Growing your own plants can be a rich and rewarding experience at all ages. The hobby helps people to get in touch with nature and even acts as the ideal anti-stress activity. Unfortunately for younger gardeners, it can be hard to find the space and time to indulge in this eco-friendly hobby. However, in an encouraging revelation, more and more students are taking up gardening and discovering innovative new ways to grow their own herbs and other plants, even while living in confined university accommodation.
One option for budding young gardeners is the Vertical Veg project, founded in 2010 by Mark Ridsdill Smith, with the aim being to help people living in cities or homes without gardens to grow their own plants. This initiative teaches people the best ways to grow their own food in containers via on online blog, regularly updated by Smith, and workshops all across the nation. The first step is to identify a spot in your abode that can be used as a growing space, ideally somewhere near a window that will be exposed to several hours of sunlight. Measuring how much sunlight you get per day can then help you decide what to grow. If you’re lucky enough to have over six hours of sunlight, then you can even grow tomatoes.
Another method for students in need of gardening space is to get an allotment. The ideal place to start your search for a plot of land is via the website of the National Allotment Society. You can also have a look at noticeboards in your area, as owners of allotments will often ask for some help with the upkeep in exchange for a bit of the produce. This allows you to enjoy some gardening work and even taste some of the food you help to grow; it’s ideal for students with limited budgets and hectic schedules.
It’s also worth asking around at your university to see if there are any gardening groups or initiatives going on. The student unions of various universities around the UK have recently started proposing new gardening schemes and activities that anyone can be a part of. These sorts of projects rely on student participation and are often run entirely by young, aspiring gardeners, so it’s a great way to get to know people with common interests and enjoy some outdoor fun as part of a group.

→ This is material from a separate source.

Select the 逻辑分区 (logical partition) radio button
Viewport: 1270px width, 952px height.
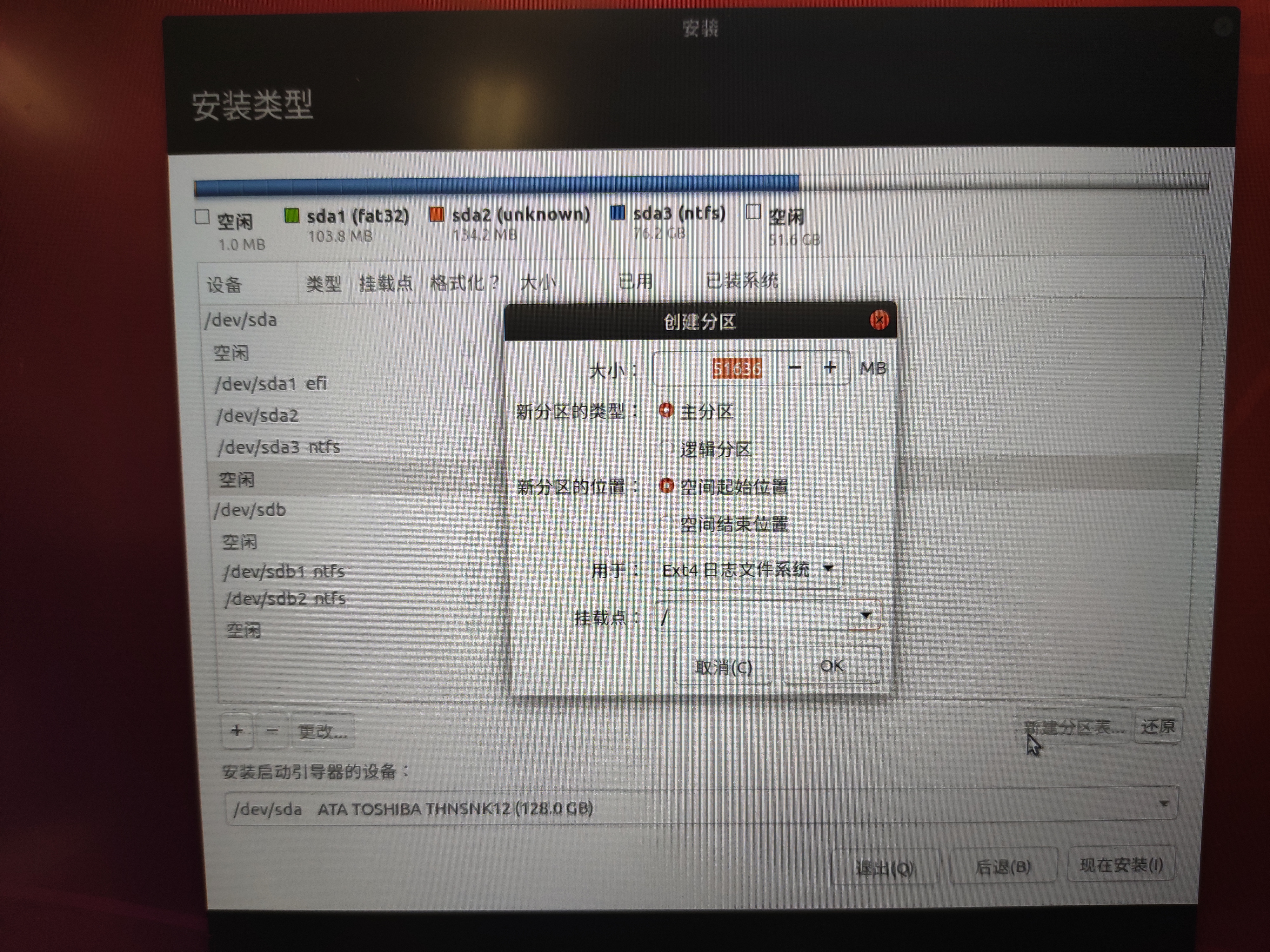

Growing your own food can be a great way to save money, get some regular exercise, make new friends, and develop your knowledge of the natural world. In the future, many young people will have gardens of their own and will be thankful for the knowledge they have gained by taking part in initiatives like those mentioned above. The growing number of student gardeners is an encouraging sign for the future of the hobby, and the exciting new methods they are using will surely help more and more people enjoy the pleasures of growing their own plants in the years to come.